To directly compare our results with those of Kalas et al. (2001), we computed the 1σ confidence intervals for the time and distance of closest approach using the limits that enclose the 39.35% clones with the lower Mahalanobis distance to the distribution. For the relative velocities at closest approach, we used the 68.27% confidence interval, defined by the 15.87th and the 84.14th percentiles of the marginal velocity distributions. These values are reported in Table 4 for the 17 stars from Kalas et al. (2001) for which Gaia astrometric solutions are available.

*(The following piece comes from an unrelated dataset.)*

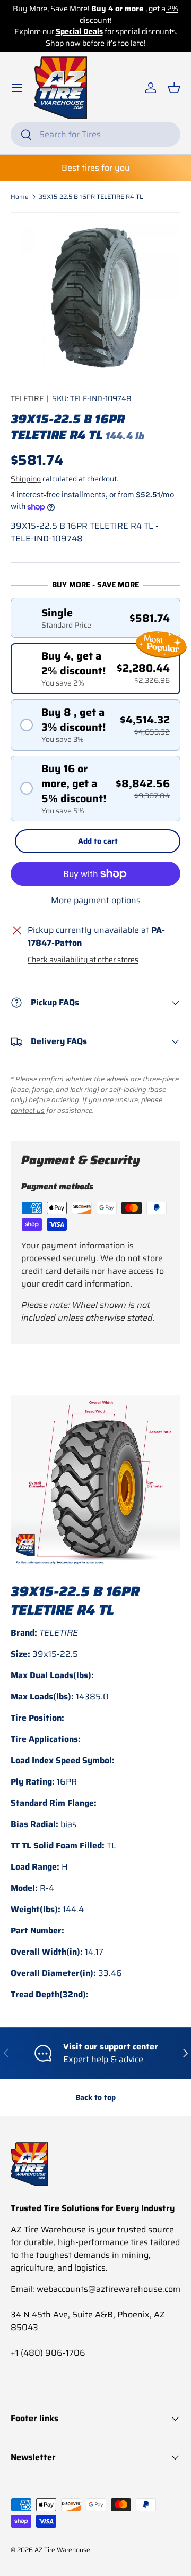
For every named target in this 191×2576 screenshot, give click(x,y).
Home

One star from the original sample, HIP 93506 (GDR3 6760703042771435136), is absent from our catalogue due to the lack of Gaia astrometry. Additionally, HIP 22122, HIP 31711, HIP 89042, and HIP 114996 are not present in the HIPPARCOS–Gaia crossmatch tables, likely due to low-quality HIPPARCOS astrometric solutions that prevented a robust identification with Gaia. For these objects, we adopted the SIMBAD identification.
Among the 49 encounters listed in Table C.1, only 5 overlap with those from Kalas et al. (2001). It is important to note that Kalas et al. (2001) used a cutoff of 5 pc. They reported 6 stars that have a passage closer than 2 pc with β Pic. Applying our 95% confidence criterion excludes HIP 114996 (GDR3 6492406743706907776), while Kalas et al. (2001) also identified HIP 29958 (GDR3 2993676867708999296) and HIP 38908 (GDR3 5291028181119851776) as having close encounters within 2 pc – cases not supported by our results.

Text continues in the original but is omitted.